◆ **Aim**
Transcribe the records verbatim, starting at the beginning and ending with the line that contains "pyautogui.click(x=623, y=156)", including that line.

══════

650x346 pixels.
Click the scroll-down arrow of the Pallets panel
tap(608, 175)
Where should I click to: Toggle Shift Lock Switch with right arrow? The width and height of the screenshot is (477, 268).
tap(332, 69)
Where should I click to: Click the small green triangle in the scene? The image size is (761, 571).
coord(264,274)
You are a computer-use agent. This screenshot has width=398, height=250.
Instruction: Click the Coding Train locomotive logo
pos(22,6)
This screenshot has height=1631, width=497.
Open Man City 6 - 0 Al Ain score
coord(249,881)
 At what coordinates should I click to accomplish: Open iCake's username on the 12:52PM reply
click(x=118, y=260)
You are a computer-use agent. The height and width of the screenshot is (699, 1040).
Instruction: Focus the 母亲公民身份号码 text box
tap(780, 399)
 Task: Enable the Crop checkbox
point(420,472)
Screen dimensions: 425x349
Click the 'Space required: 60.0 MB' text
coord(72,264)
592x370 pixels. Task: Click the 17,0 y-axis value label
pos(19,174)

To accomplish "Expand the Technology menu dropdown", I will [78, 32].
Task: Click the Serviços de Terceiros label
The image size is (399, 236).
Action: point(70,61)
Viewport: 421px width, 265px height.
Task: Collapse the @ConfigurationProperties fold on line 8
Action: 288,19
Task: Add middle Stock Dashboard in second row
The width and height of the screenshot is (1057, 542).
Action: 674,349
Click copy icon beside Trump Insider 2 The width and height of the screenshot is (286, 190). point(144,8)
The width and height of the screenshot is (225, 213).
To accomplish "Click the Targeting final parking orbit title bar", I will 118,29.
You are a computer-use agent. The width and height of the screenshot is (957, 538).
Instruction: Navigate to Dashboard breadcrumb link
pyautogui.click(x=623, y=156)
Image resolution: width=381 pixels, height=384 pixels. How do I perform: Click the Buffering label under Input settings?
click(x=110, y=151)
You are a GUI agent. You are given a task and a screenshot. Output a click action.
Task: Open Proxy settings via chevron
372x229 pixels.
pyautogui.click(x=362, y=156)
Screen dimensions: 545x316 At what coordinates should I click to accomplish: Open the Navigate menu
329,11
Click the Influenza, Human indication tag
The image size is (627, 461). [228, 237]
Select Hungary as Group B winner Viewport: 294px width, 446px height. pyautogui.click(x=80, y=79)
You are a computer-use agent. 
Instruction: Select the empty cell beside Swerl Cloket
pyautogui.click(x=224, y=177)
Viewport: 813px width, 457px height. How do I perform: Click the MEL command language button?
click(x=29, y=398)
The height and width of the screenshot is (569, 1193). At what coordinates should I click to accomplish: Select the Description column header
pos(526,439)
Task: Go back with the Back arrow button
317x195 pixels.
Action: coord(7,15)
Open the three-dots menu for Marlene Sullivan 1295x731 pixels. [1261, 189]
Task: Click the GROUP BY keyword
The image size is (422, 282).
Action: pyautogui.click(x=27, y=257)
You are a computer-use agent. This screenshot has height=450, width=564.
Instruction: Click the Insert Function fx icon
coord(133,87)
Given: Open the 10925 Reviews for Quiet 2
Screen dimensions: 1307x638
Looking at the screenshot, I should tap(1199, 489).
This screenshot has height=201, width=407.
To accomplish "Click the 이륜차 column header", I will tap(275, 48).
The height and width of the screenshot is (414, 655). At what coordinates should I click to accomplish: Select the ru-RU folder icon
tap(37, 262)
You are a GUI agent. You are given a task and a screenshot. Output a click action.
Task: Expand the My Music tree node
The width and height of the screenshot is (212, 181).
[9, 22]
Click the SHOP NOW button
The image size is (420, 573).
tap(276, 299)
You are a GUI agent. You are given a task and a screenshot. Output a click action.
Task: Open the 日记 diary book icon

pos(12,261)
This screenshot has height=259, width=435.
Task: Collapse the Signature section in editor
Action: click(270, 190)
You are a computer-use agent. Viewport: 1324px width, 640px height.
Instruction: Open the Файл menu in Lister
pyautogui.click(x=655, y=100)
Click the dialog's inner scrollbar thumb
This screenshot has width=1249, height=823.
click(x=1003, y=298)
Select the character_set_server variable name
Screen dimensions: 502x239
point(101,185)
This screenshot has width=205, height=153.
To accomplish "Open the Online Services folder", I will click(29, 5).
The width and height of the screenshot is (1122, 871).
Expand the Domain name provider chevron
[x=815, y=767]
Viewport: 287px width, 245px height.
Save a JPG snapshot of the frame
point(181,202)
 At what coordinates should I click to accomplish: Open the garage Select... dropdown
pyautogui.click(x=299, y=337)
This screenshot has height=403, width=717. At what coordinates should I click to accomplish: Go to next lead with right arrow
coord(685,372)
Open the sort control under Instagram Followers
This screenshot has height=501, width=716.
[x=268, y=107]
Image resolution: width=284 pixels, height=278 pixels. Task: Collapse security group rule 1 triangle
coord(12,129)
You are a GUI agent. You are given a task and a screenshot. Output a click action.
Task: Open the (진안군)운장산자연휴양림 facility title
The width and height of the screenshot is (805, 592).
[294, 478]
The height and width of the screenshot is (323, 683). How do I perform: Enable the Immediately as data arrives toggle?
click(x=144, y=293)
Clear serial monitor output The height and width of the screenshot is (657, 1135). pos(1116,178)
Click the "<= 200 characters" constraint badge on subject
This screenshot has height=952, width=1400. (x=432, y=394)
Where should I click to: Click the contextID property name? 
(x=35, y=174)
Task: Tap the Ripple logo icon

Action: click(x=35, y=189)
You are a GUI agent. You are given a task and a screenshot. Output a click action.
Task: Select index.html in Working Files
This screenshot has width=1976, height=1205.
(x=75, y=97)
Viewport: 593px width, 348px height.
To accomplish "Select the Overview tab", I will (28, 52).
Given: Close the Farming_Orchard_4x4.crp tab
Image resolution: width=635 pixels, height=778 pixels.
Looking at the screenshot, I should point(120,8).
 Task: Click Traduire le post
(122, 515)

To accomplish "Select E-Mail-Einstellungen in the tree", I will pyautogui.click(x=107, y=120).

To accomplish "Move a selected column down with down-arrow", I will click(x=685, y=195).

══════

◆ **Right answer**
650x346 pixels.
Click the scroll-down arrow of the Pallets panel
tap(608, 175)
Where should I click to: Toggle Shift Lock Switch with right arrow? The width and height of the screenshot is (477, 268).
tap(332, 69)
Where should I click to: Click the small green triangle in the scene? The image size is (761, 571).
coord(264,274)
You are a computer-use agent. This screenshot has width=398, height=250.
Instruction: Click the Coding Train locomotive logo
pos(22,6)
This screenshot has height=1631, width=497.
Open Man City 6 - 0 Al Ain score
coord(249,881)
 At what coordinates should I click to accomplish: Open iCake's username on the 12:52PM reply
click(x=118, y=260)
You are a computer-use agent. The height and width of the screenshot is (699, 1040).
Instruction: Focus the 母亲公民身份号码 text box
tap(780, 399)
 Task: Enable the Crop checkbox
point(420,472)
Screen dimensions: 425x349
Click the 'Space required: 60.0 MB' text
coord(72,264)
592x370 pixels. Task: Click the 17,0 y-axis value label
pos(19,174)

To accomplish "Expand the Technology menu dropdown", I will [78, 32].
Task: Click the Serviços de Terceiros label
The image size is (399, 236).
Action: point(70,61)
Viewport: 421px width, 265px height.
Task: Collapse the @ConfigurationProperties fold on line 8
Action: 288,19
Task: Add middle Stock Dashboard in second row
The width and height of the screenshot is (1057, 542).
Action: 674,349
Click copy icon beside Trump Insider 2 The width and height of the screenshot is (286, 190). point(144,8)
The width and height of the screenshot is (225, 213).
To accomplish "Click the Targeting final parking orbit title bar", I will 118,29.
You are a computer-use agent. The width and height of the screenshot is (957, 538).
Instruction: Navigate to Dashboard breadcrumb link
pyautogui.click(x=623, y=156)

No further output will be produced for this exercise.